Bucha and Irpin are Ukrainian suburban towns close to the capital Kyiv. An AFP report says that Bucha was captured by Russia two days after Russian president Vladimir Putin declared a ‘military operation’ in Ukraine. Ukrainian forces say that they have only captured the city on April 1 and on capturing the city they have found bodies of civilians strewn about on the streets of Bucha and some hurriedly buried with their hands and feets protruding from the makeshift graves.
A Reuters report says that its correspondents saw bodies lying on the streets of the town, which is 37kms from Kyiv. The correspondents reported that those bodies were strewn about a church in the suburban Ukrainian town. Hours later private satellite company Maxar released pictures of a 45-foot-long trench dug into the grounds of a Ukrainian church. The Reuters report could not verify whether the bodies and church shot by Maxar’s satellites were the same one their correspondents in Bucha visited.
Speaking to the Economist, General Sir Richard Barrons said that the atrocities show that the Russian soldiers who were stationed in Bucha reveal a failure in leadership and a loss of morale. He said that these acts will be counterproductive and reduce the space for dialogue, paving way for more military support from the West for Ukraine.
Bucha has again cast a blow to the peace talks between Ukrainian and Russian delegations.

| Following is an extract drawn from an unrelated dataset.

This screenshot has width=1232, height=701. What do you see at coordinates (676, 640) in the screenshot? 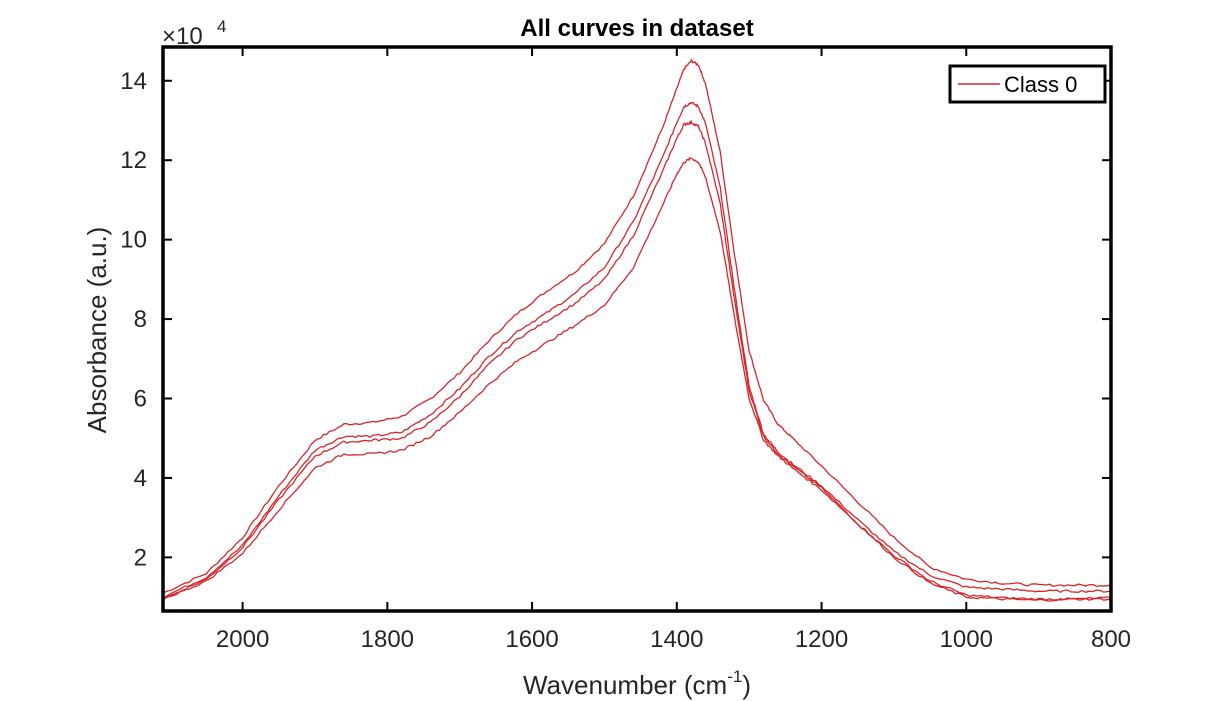
I see `x-tick-label-1400: 1400` at bounding box center [676, 640].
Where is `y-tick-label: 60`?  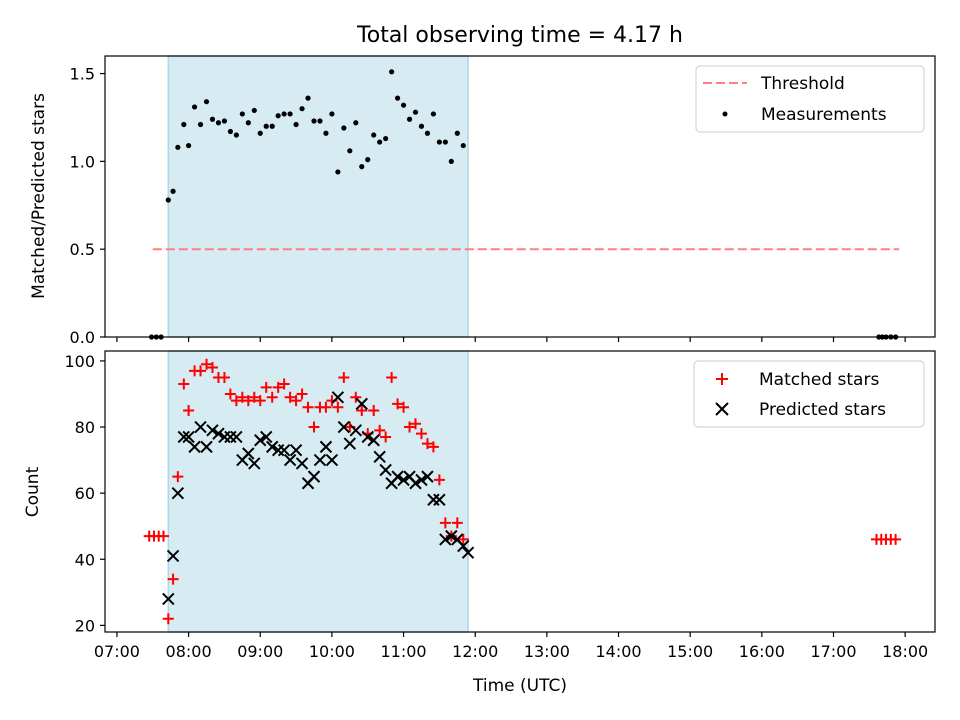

Russian state media RT.com said that Russia will convene an extraordinary meeting of the UN Security Council over the incident. Russia put the blame on Ukrainian radicals and said that the event was staged to force the Western media to claim that Russia was committing war crimes.
French president Emmanuel Macron, Polish president Mateusz Morawiecki and United Nations secretary-general António Guterres all voiced their protests. Macron even said ‘the Russian forces will have to answer for their crimes’. Others have called for an independent inquiry.
Serhiy Kaplishny, a coroner in Bucha, who spoke to news agency the New York Times, said that his team collected more than 100 bodies during and after the fighting and the Russian occupation. Kaplishny told the news agency that he arranged for a local backhoe operator to dig a mass grave in the yard of an Orthodox church, according to the NYT report. He said that the morgue was intolerable and more so because of no electricity and refrigeration. It remains unclear if these three western media outlets visited the same churchyard where bodies lay, hastily buried, with legs, arms and fingers protruding out of the mud.
Russian forces also suffered during the attack in Bucha. Station Street, a part of the suburban city, was littered with destroyed Russian tanks and armored vehicles. Beside them lay Russian soldiers who died after coming under a drone attack.